En el último año, cerraron comercios de 40 años de antigüedad como la juguetería "El Globo rojo", de la calle Córdoba y España, y los datos oficiales hablan de casi 15% de locales desocupados en el centro. De hecho, en la peatonal Córdoba suman ya más de 30 locales vacíos, según los medios locales. Ari Milsztejn -titular de la desarrolladora rosarina G70- recordó que "se han desarrollado algunos proyectos de oficinas que realmente han cambiado la fisonomía de algunas calles céntricas, como por ejemplo calle Corrientes. En cuanto a vivienda, es un área muy poco solicitada por los compradores o inversores debido a la falta de iluminación, seguridad, y otras condiciones que deberían cumplirse para que vuelva a ser lo atractivo que fue años atrás. Una de las principales consecuencias de la pandemia fue la vacancia de locales comerciales. Hoy en la ciudad hay más de 1300 locales vacíos y gran parte de ellos se encuentran en el Casco Histórico".

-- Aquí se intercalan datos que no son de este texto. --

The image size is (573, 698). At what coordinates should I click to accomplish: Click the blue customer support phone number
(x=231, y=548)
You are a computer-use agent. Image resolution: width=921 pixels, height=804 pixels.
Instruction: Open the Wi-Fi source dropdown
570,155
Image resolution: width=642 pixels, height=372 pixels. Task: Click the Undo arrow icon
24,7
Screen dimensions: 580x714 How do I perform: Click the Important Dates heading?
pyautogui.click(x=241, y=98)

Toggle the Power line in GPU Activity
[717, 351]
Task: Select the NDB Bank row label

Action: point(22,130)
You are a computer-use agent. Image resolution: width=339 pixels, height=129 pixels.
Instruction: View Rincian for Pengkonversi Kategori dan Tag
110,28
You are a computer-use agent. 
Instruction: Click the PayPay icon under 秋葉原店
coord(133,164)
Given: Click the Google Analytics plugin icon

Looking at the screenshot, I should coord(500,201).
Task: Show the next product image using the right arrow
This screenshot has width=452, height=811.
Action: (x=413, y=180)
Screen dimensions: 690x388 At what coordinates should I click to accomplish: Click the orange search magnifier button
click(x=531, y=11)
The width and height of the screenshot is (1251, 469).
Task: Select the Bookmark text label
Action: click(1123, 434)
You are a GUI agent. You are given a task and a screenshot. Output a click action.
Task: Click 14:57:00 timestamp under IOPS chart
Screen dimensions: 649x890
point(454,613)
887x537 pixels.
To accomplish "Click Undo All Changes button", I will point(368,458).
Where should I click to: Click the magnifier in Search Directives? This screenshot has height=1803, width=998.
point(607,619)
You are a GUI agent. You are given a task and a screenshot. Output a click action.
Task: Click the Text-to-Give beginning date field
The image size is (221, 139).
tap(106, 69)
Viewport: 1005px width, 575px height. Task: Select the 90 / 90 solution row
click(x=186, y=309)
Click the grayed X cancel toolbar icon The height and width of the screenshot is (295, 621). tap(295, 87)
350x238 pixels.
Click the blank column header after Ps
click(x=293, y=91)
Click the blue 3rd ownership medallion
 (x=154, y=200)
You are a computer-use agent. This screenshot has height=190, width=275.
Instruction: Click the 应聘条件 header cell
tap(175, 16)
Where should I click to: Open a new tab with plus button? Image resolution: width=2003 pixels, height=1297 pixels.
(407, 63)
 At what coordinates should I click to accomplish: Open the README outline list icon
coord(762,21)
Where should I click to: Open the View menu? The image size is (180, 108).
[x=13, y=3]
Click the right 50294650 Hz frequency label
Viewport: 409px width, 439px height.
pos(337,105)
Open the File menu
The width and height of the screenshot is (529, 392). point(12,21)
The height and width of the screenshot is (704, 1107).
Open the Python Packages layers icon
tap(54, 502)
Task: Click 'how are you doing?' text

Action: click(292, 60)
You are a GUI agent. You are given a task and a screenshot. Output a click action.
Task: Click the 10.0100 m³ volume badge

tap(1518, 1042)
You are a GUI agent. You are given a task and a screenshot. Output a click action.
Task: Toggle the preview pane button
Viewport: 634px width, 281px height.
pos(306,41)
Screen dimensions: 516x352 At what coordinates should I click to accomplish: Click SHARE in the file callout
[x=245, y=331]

Acerca de la inversión inmobiliaria en esa zona Gabriel Redolfi, director de la desarrolladora MSR, resaltó que "Hay sectores que tienen un muy buen nivel de inversión pero la revitalización integral debe comprender a otras zonas céntricas que por diversas causas no están en auge o están directamente deterioradas, como el sector del casco urbano histórico que no tiene mucha inversión y desarrollo". Según Lisandro Cristiá, CEO de Argenway -la desarrolladora que lleva adelante ICON Center Rosario y Hampton by Hilton Rosario-,el plan de la Municipalidad es muy bueno ya que "en los últimos 15 años, urbanísticamente la ciudad ha crecido fuertemente en otras zonas como Puerto Norte o Refinería, y el Centro había quedado atrás. No fueron muchas las iniciativas privadas, que generalmente requieren incentivos por parte del Estado para priorizar determinadas zonas".


El empresario agregó que "si no hay una intervención rápida de parte del municipio el corazón de Rosario corre riesgo de perder su encanto natural. Todavía sigue siendo una zona destacada, tanto para trabajar, como para vivir y su intensa vida comercial, combinación que es difícil encontrar en otras grandes urbes latinoamericanas". Para Seggiaro el momento también genera incertidumbre. "El efecto de la pandemia y los nuevos hábitos de compra, fundamentalmente, introducen una variable que hace más inciertas las respuestas. Se debe trabajar en una mesa de consenso con la mayor cantidad de actores posibles".


Milsztejn apoya la idea porque asegura que "el casco histórico de la ciudad sufrió en los últimos años un desmejoramiento pronunciado. El Plan especial para San Juan y Maipú estimulará la construcción privada, pero todo desarrollo debe ir acompañado de la obra pública que mejore la zona en relación con la iluminación, seguridad, reparación de calles". En esa línea, Cristiá agrega que "limitarlo a las calles San Juan y Maipú es poco. La normativa es un buen paso pero creo que hay otras calles que también necesitan estímulos, no solamente para que el privado construya en altura sino también invirtiendo en la mejora urbanística del espacio público, arbolado, iluminación, bacheo, veredas, semáforos.".